Kaum ist die Tinte unter dem Koalitionsvertrag zwischen der SPD und den Grünen in Hamburg trocken, murren die Anhänger der einstigen Umweltpartei über das Ergebnis. Die Grünen hätten sich an keiner Stelle durchsetzen können- mit einer Ausnahme: Sie besetzen künftig drei Senatorenposten. Ja, was haben Sie denn erwartet? Dass Olaf Scholz das macht, was in den Köpfen oder Herzen von Grünen geträumt wird? Der SPD-Politiker hat auf der Basis eines sehr guten SPD-Wahlergebnisses mit über 45 Prozent der Stimmen mit den Grünen verhandelt und er hat sich und seine Ideen durchgesetzt. Wie man das von Scholz gewohnt ist, in aller Ruhe, ohne Getöse. Es hat sich an der Alster gezeigt, was man von den Grünen seit Jahr und Tag weiß. Sie wollen mitregieren und dafür müssen sie Kompromisse eingehen.
Das kann man schon länger zum Beispiel in Hessen besichtigen, wo die Grünen mit Tarek Al-Wazir die Politik des CDU-Ministerpräsidenten Volker Bouffier mittragen und selbstverständlich auch den stärksten Arbeitgeber des Landes, das internationale Airport-Drehkreuz am Main nicht gefährden. Punkt. Auch das geschieht ohne Theater, ohne Krach, zumindest für die Öffentlichkeit nicht erkennbar. Übrigens ist Tarek Al-Wazir pikanterweise Minister für Wirtschaft, Energie, Verkehr und Landesentwicklung, dazu stellvertretender Ministerpräsident in Hessen, dort, wo Joschka Fischers politische Karriere in Turnschuhen begann. Mit dem SPD-Regierungschef Holger Börner.
In Berlin mögen die Grünen in der Opposition die eine oder andere Position im Bundestag verfechten und fordern. Wenn es darauf ankommt, werden sie sich der Politik von Angela Merkel beugen. Die Kanzlerin, seit rund zehn Jahren im Amt, hat ohnehin das Programm der CDU, deren Vorsitzende sie seit 15 Jahren ist, derart verändert, man kann auch sagen, entkernt oder entstaubt, dass die CDU-Chefin locker mit der SPD regieren kann, wie es gerade geschieht, oder mit den Grünen regieren könnte, wenn es nicht anders geht, oder auch mit einer FDP, die allerdings dafür erst die Qualifikation für den Wiederaufstieg in die Bundesliga, pardon in den Bundestag schaffen müsste.

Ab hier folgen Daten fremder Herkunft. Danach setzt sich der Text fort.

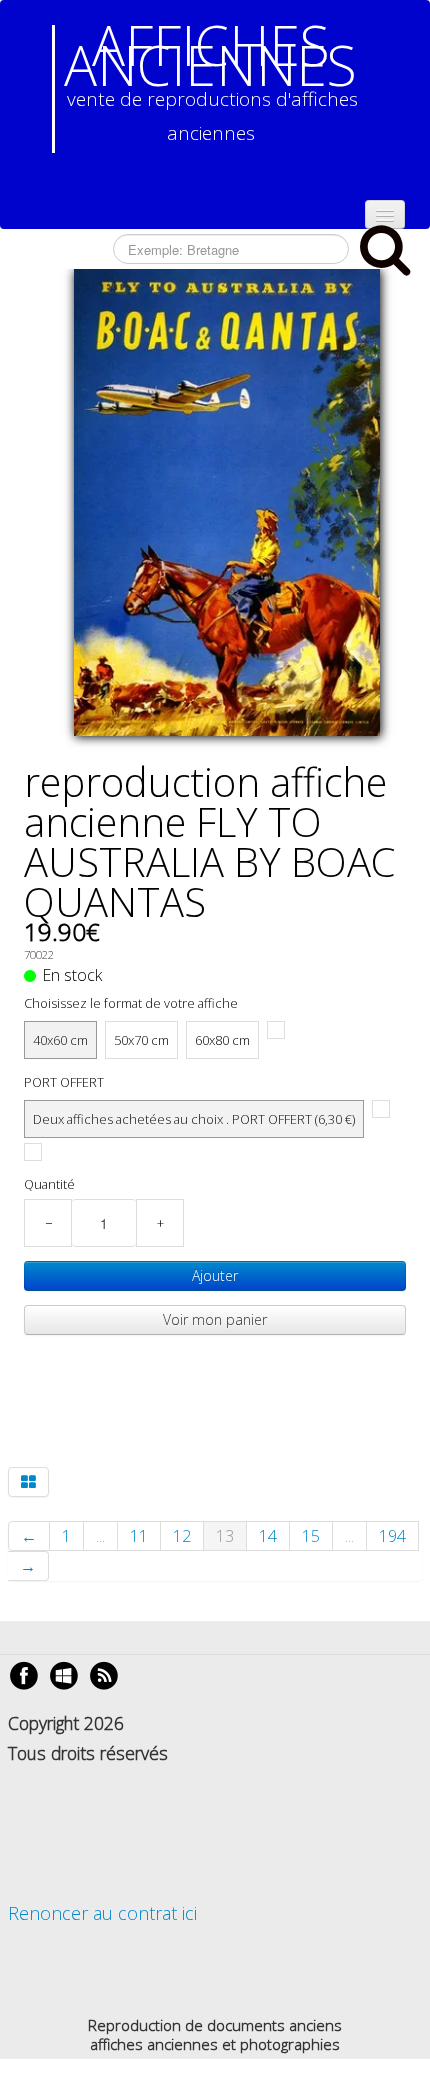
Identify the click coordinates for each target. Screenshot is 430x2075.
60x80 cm (222, 1040)
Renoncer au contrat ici (102, 1913)
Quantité (49, 1184)
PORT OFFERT (64, 1082)
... (100, 1536)
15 (311, 1536)
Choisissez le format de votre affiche (131, 1003)
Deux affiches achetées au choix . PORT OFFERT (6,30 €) (194, 1119)
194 (392, 1536)
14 (268, 1536)
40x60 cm (60, 1040)
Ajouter (215, 1275)
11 (139, 1536)
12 (182, 1536)
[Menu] (385, 214)
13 (225, 1536)
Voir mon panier (215, 1319)
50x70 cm (141, 1040)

Auch in NRW regieren die Grünen mit der dortigen SPD unter Führung von Ministerpräsidentin Hannelore Kraft eher unauffällig mit. Und wenn es das Ergebnis bei der nächsten Landtagswahl ermöglicht, wird Rot-Grün fortgesetzt. Aber klar ist auch in Düsseldorf: Wenn die SPD an Rhein und Ruhr zu schwach wird, wechseln die Grünen ins Regierungsbett mit der CDU. Ja, was denn sonst?!
Jede demokratische Partei in den Parlamenten muss doch in der Lage sein, mit anderen demokratischen Parteien-Betonung liegt auf demokratisch- eine Koalition zwecks Bildung einer Regierung einzugehen. Man kann ja nicht am Tag nach einer Wahl erklären: Sorry, liebe Wählerinnen und Wähler, Ihr habt falsch gewählt, zu dumm abgestimmt, also müsst Ihr in wenigen Wochen noch einmal ran. Zur Politik gehört der Kompromiss.
Und was die Grünen angeht: Sie wollen halt einfach auch mitregieren. Da muss man dann im Notfall auch mal fünfe gerade sein lassen. Nicht jeder Halm kann gerettet werden. Und zur Politik gehört auch die Verteidigung mit all ihren Waffen. Und die Autobahnen und Schnellstraßen, sicher auch Fahrradwege. Und die Landwirtschaft mit all ihren Problemen. Aber die Grünen sind längst von ihren einstigen Wunsch-Positionen hart auf dem Boden gelandet. Sie allein werden die Welt nicht retten können und die besseren Menschen sind sie auch nicht.
Ohnehin ist das mit der Moral in der Politik so eine Sache. Nie sollte man das für sich beanspruchen und mit dem Finger auf andere zeigen. Denn in dem Fall zeigen drei Finger derselben Hand auf einen zurück.